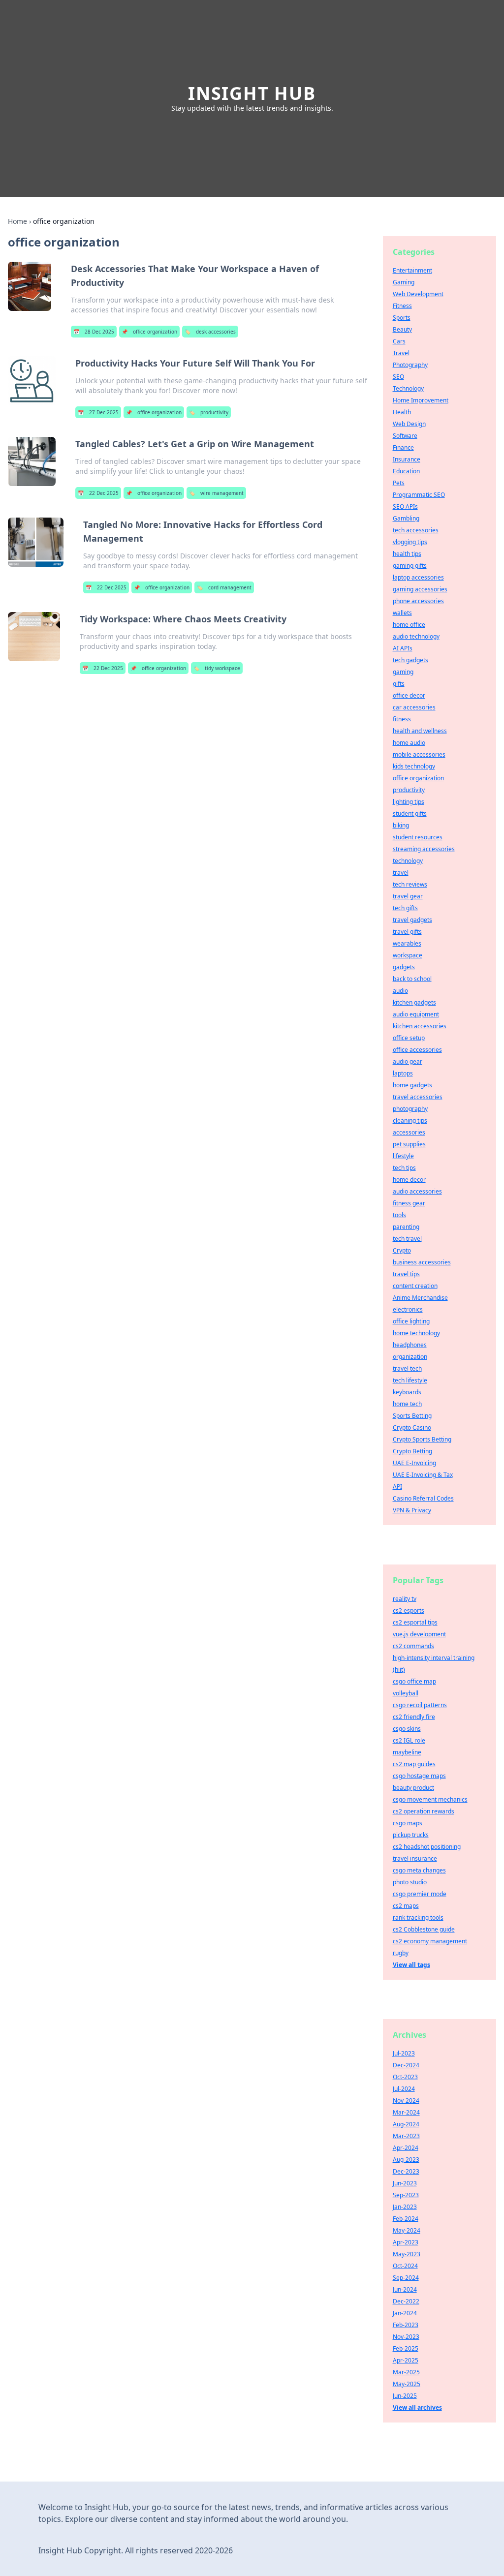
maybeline (407, 1752)
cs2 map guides (414, 1764)
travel (401, 872)
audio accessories (417, 1191)
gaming (403, 672)
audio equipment (416, 1014)
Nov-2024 (406, 2100)
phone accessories (418, 601)
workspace (407, 955)
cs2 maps (406, 1905)
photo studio (410, 1882)
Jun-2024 (405, 2289)
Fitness (402, 306)
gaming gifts (410, 565)
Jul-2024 (404, 2089)
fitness (402, 719)
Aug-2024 (406, 2124)
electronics (408, 1309)
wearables (407, 943)
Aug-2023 (406, 2159)
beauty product (413, 1787)
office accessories (417, 1049)
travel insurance (415, 1858)
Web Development (418, 294)
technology (408, 861)
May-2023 (406, 2254)
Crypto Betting (412, 1451)
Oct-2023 (405, 2077)
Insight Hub (252, 93)
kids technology (414, 766)
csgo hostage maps (419, 1776)
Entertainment (412, 270)
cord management (224, 587)
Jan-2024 (405, 2313)
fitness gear (409, 1203)
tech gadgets (410, 660)
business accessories (422, 1262)
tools (399, 1215)
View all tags (411, 1965)
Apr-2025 (405, 2360)
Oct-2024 (405, 2266)
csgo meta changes (419, 1870)
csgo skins (407, 1728)
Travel (401, 353)
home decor (409, 1179)
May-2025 (406, 2384)
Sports (401, 317)
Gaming (403, 282)
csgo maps (407, 1823)
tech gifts (405, 908)
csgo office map (414, 1681)
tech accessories (416, 530)
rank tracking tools (418, 1917)
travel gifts (407, 931)
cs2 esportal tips (415, 1622)
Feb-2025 (405, 2348)
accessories (409, 1132)
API (397, 1486)
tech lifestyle (410, 1380)
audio (400, 990)
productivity (208, 412)
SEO (398, 376)
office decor (409, 695)
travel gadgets (412, 920)
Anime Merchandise (420, 1297)
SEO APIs (405, 506)
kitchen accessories (419, 1026)
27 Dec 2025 (98, 412)
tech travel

* * * * * * * * *

▶ _Instructions for the task_: With the pictures removed, return all the entries exactly.

▶ _Answer section_:
maybeline (407, 1752)
cs2 map guides (414, 1764)
travel (401, 872)
audio accessories (417, 1191)
gaming (403, 672)
audio equipment (416, 1014)
Nov-2024 (406, 2100)
phone accessories (418, 601)
workspace (407, 955)
cs2 maps (406, 1905)
photo studio (410, 1882)
Jun-2024 (405, 2289)
Fitness (402, 306)
gaming gifts (410, 565)
Jul-2024 (404, 2089)
fitness (402, 719)
Aug-2024 (406, 2124)
electronics (408, 1309)
wearables (407, 943)
Aug-2023 (406, 2159)
beauty product (413, 1787)
office accessories (417, 1049)
travel insurance (415, 1858)
Web Development (418, 294)
technology (408, 861)
May-2023 (406, 2254)
Crypto Betting (412, 1451)
Oct-2023 (405, 2077)
Insight Hub (252, 93)
kids technology (414, 766)
csgo hostage maps (419, 1776)
Entertainment (412, 270)
cord management (224, 587)
Jan-2024 (405, 2313)
fitness gear (409, 1203)
tech gadgets (410, 660)
business accessories (422, 1262)
tools (399, 1215)
View all tags (411, 1965)
Apr-2025 (405, 2360)
Oct-2024 (405, 2266)
csgo meta changes (419, 1870)
csgo skins (407, 1728)
Travel (401, 353)
home decor (409, 1179)
May-2025 (406, 2384)
Sports (401, 317)
Gaming (403, 282)
csgo maps (407, 1823)
tech gifts (405, 908)
csgo office map (414, 1681)
tech accessories (416, 530)
rank tracking tools (418, 1917)
travel gifts (407, 931)
cs2 esportal tips (415, 1622)
Feb-2025 (405, 2348)
accessories (409, 1132)
API (397, 1486)
tech lifestyle (410, 1380)
audio (400, 990)
productivity (208, 412)
SEO (398, 376)
office decor (409, 695)
travel gadgets (412, 920)
Anime Merchandise (420, 1297)
SEO APIs (405, 506)
kitchen accessories (419, 1026)
27 Dec 2025 (98, 412)
tech travel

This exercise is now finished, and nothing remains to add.